Top of PROVIDED INFORMATION

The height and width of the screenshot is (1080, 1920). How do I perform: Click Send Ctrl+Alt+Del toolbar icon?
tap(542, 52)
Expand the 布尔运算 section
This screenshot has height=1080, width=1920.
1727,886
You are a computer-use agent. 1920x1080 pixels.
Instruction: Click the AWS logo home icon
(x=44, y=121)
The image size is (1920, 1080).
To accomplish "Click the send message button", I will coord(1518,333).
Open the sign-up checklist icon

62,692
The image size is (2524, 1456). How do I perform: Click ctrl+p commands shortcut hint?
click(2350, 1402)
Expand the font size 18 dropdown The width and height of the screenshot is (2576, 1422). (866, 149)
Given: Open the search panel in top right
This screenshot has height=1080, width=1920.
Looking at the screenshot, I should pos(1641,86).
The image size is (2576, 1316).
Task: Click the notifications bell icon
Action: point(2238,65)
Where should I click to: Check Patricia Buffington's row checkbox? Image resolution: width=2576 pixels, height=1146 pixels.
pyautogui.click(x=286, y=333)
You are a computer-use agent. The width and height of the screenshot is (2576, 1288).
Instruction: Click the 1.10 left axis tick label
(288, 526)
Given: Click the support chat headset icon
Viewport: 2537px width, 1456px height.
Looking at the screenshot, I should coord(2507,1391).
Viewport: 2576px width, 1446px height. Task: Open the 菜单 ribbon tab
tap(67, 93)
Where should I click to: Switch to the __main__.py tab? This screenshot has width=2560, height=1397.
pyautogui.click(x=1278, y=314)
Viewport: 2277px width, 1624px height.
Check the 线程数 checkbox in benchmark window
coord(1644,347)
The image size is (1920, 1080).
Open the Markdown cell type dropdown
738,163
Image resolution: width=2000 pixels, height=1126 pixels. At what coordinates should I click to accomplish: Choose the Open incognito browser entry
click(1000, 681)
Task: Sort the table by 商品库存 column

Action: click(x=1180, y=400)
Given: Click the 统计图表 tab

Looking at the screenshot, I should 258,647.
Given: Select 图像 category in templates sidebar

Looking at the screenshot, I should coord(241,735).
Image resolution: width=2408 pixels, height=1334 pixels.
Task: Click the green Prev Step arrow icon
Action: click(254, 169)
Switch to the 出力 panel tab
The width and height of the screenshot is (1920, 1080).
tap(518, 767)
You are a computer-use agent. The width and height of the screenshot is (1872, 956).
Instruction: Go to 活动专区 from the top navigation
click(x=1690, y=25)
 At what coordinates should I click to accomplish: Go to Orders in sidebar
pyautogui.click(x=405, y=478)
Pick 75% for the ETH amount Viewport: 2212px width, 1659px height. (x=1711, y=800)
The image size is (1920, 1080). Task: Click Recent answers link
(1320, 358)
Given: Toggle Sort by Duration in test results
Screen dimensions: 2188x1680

Bottom of PROVIDED INFORMATION

TO DO >> Down to the final line, the data above must be copied exactly.

ANSWER BOX >>
The height and width of the screenshot is (1080, 1920). How do I perform: Click Send Ctrl+Alt+Del toolbar icon?
tap(542, 52)
Expand the 布尔运算 section
This screenshot has height=1080, width=1920.
1727,886
You are a computer-use agent. 1920x1080 pixels.
Instruction: Click the AWS logo home icon
(x=44, y=121)
The image size is (1920, 1080).
To accomplish "Click the send message button", I will coord(1518,333).
Open the sign-up checklist icon

62,692
The image size is (2524, 1456). How do I perform: Click ctrl+p commands shortcut hint?
click(2350, 1402)
Expand the font size 18 dropdown The width and height of the screenshot is (2576, 1422). (866, 149)
Given: Open the search panel in top right
This screenshot has height=1080, width=1920.
Looking at the screenshot, I should pos(1641,86).
The image size is (2576, 1316).
Task: Click the notifications bell icon
Action: point(2238,65)
Where should I click to: Check Patricia Buffington's row checkbox? Image resolution: width=2576 pixels, height=1146 pixels.
pyautogui.click(x=286, y=333)
You are a computer-use agent. The width and height of the screenshot is (2576, 1288).
Instruction: Click the 1.10 left axis tick label
(288, 526)
Given: Click the support chat headset icon
Viewport: 2537px width, 1456px height.
Looking at the screenshot, I should coord(2507,1391).
Viewport: 2576px width, 1446px height. Task: Open the 菜单 ribbon tab
tap(67, 93)
Where should I click to: Switch to the __main__.py tab? This screenshot has width=2560, height=1397.
pyautogui.click(x=1278, y=314)
Viewport: 2277px width, 1624px height.
Check the 线程数 checkbox in benchmark window
coord(1644,347)
The image size is (1920, 1080).
Open the Markdown cell type dropdown
738,163
Image resolution: width=2000 pixels, height=1126 pixels. At what coordinates should I click to accomplish: Choose the Open incognito browser entry
click(1000, 681)
Task: Sort the table by 商品库存 column

Action: click(x=1180, y=400)
Given: Click the 统计图表 tab

Looking at the screenshot, I should 258,647.
Given: Select 图像 category in templates sidebar

Looking at the screenshot, I should coord(241,735).
Image resolution: width=2408 pixels, height=1334 pixels.
Task: Click the green Prev Step arrow icon
Action: click(254, 169)
Switch to the 出力 panel tab
The width and height of the screenshot is (1920, 1080).
tap(518, 767)
You are a computer-use agent. The width and height of the screenshot is (1872, 956).
Instruction: Go to 活动专区 from the top navigation
click(x=1690, y=25)
 At what coordinates should I click to accomplish: Go to Orders in sidebar
pyautogui.click(x=405, y=478)
Pick 75% for the ETH amount Viewport: 2212px width, 1659px height. (x=1711, y=800)
The image size is (1920, 1080). Task: Click Recent answers link
(1320, 358)
Given: Toggle Sort by Duration in test results
Screen dimensions: 2188x1680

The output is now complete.